#### DATA PROVIDED ####

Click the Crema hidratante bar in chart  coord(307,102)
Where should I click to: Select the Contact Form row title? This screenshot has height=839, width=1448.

####
#### DATA PROVIDED ####

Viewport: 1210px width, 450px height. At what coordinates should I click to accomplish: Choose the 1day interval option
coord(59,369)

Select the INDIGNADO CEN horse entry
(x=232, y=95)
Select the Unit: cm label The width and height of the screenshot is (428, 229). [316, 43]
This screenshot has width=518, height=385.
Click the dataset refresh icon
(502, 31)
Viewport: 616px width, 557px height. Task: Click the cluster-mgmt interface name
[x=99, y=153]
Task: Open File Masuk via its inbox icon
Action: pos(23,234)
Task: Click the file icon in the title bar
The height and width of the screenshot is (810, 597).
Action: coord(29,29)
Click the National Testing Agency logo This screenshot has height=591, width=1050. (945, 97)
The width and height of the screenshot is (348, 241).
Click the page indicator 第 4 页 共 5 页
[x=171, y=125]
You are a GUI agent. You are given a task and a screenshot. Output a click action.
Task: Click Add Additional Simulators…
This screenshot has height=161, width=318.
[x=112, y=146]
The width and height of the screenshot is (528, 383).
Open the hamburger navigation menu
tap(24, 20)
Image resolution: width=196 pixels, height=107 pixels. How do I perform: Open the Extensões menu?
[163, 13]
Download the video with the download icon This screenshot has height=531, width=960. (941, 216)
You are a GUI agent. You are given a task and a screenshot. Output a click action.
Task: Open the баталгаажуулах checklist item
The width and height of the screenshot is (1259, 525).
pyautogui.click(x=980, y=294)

####

## [WHAT TO PRODUCE]
Go through the records above and copy every line with the word "title".

## [OUTPUT]
Where should I click to: Select the Contact Form row title? This screenshot has height=839, width=1448.
Task: Click the file icon in the title bar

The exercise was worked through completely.